#### Your task
Rewrite the records from the line with "Given: Collapse Job" to the line with "Looking at the screenshot, I should pos(8,56).", replacing "tree node" with "folder" and leaving everything else the same. Leave out the pictures.

#### Entries from a collection
————
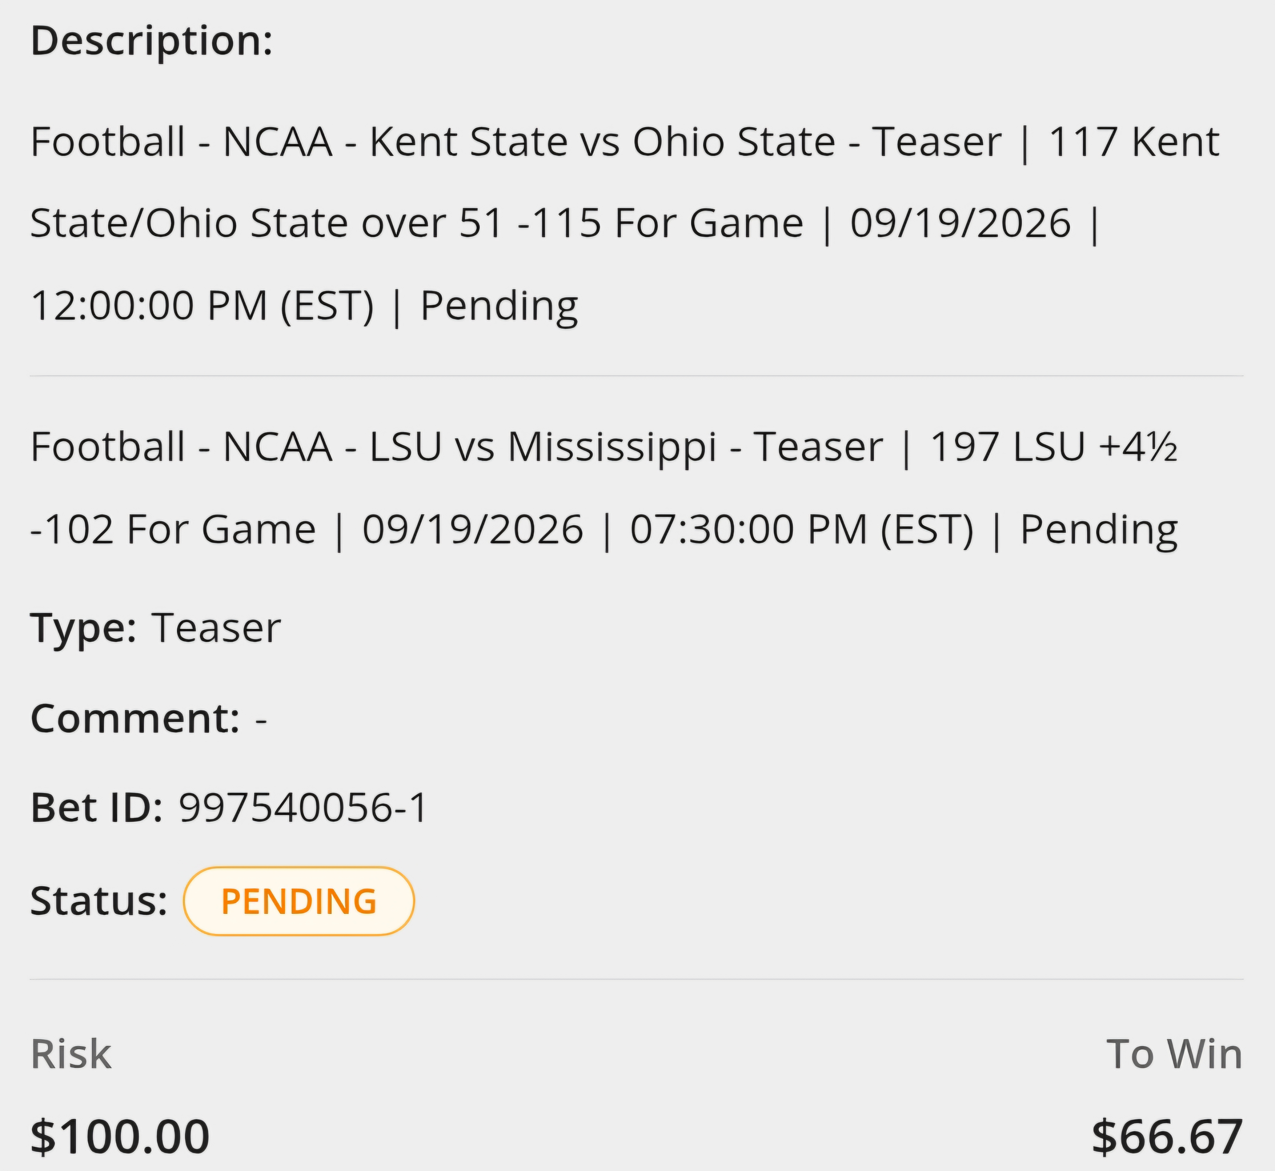
Task: Click the To Win label
Action: click(x=1174, y=1054)
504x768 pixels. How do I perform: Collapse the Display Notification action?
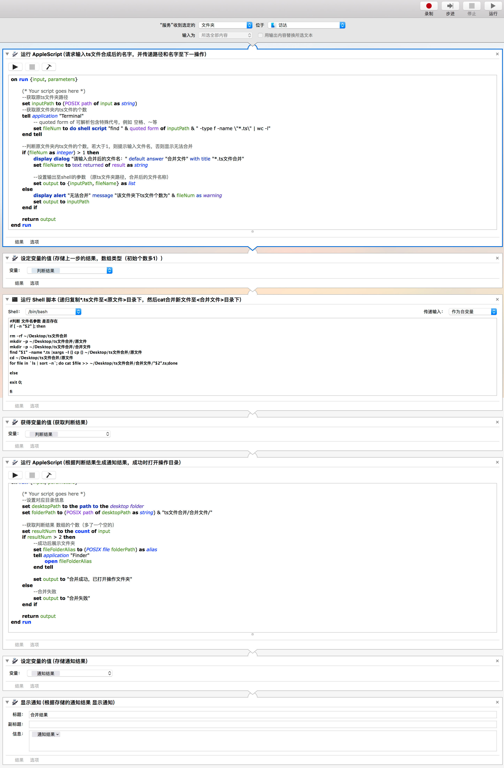pyautogui.click(x=7, y=702)
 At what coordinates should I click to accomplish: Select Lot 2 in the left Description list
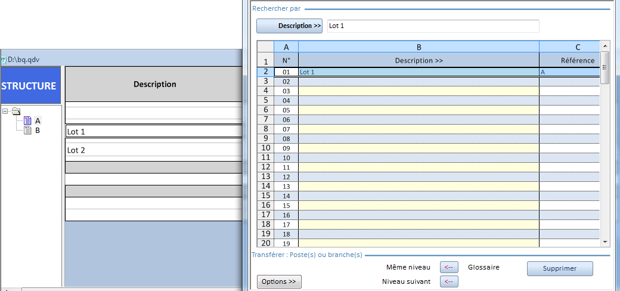coord(154,150)
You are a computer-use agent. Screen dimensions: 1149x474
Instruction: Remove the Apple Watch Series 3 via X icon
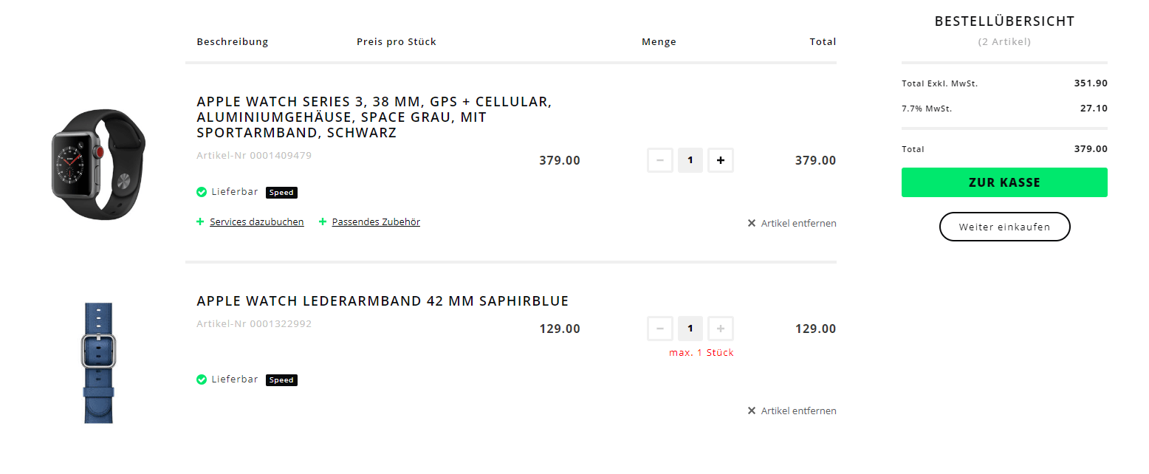click(x=752, y=223)

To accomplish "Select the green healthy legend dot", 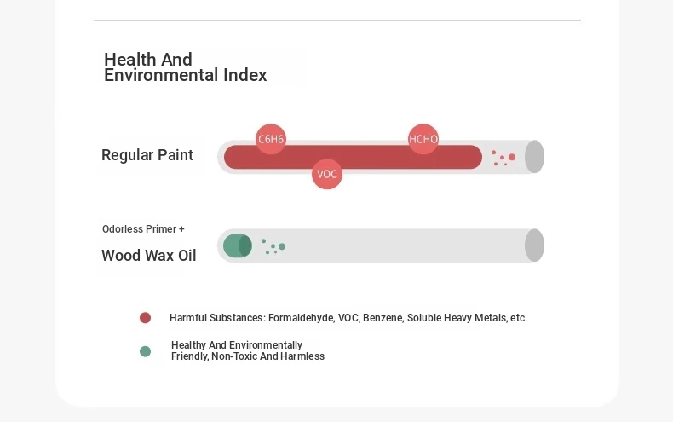I will [145, 351].
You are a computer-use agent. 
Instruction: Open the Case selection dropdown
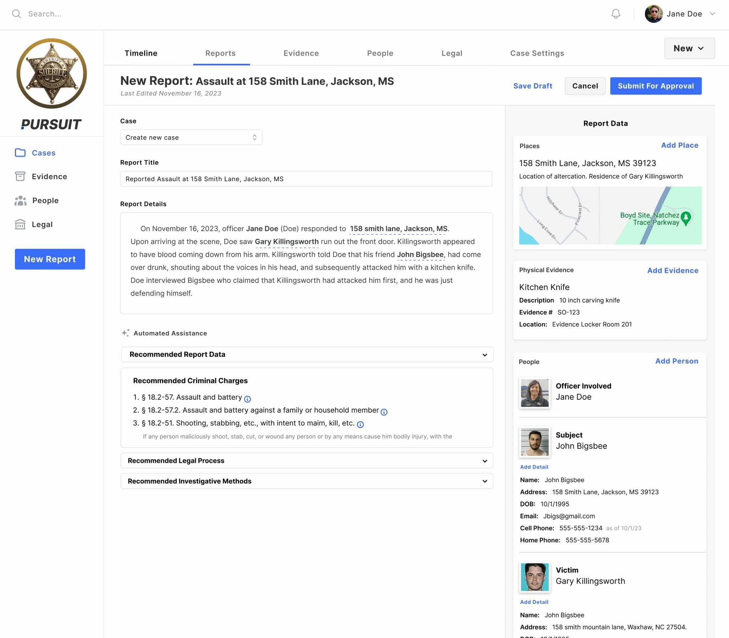(x=191, y=137)
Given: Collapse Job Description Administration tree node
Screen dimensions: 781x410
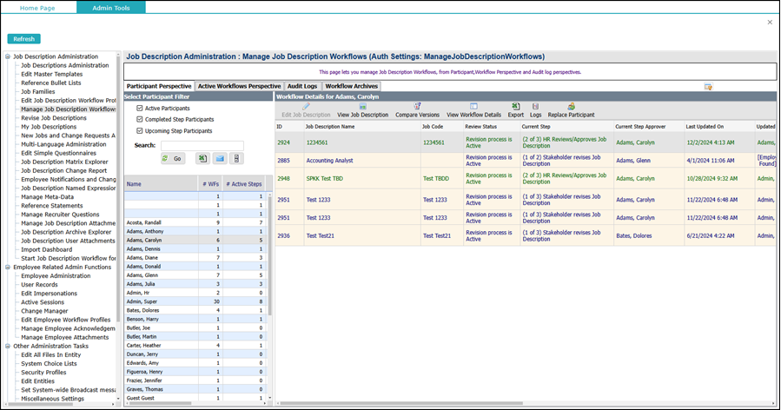Looking at the screenshot, I should pos(8,56).
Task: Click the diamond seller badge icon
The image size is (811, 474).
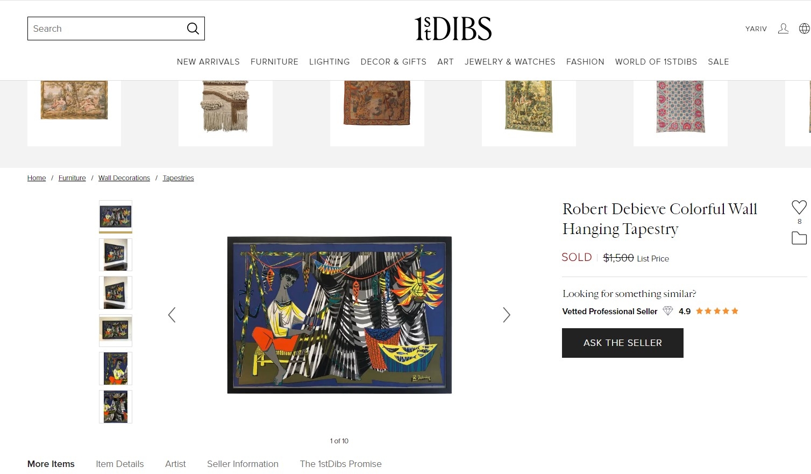Action: 668,311
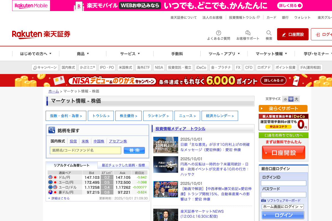This screenshot has height=221, width=332.
Task: Click the Rakuten Securities logo
Action: point(41,34)
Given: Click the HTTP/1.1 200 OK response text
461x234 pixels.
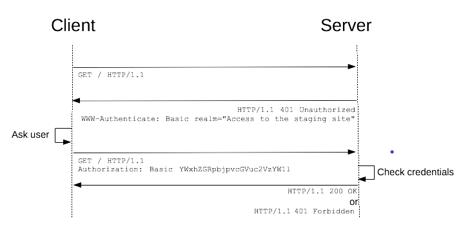Looking at the screenshot, I should [322, 191].
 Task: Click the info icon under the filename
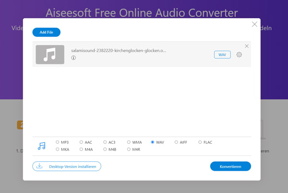tap(73, 58)

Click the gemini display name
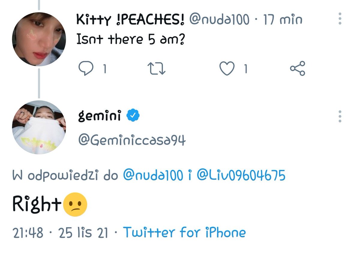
————
#### Exercise result
Given: Collapse Job Description Administration folder
Screen dimensions: 781x410
Looking at the screenshot, I should pos(8,56).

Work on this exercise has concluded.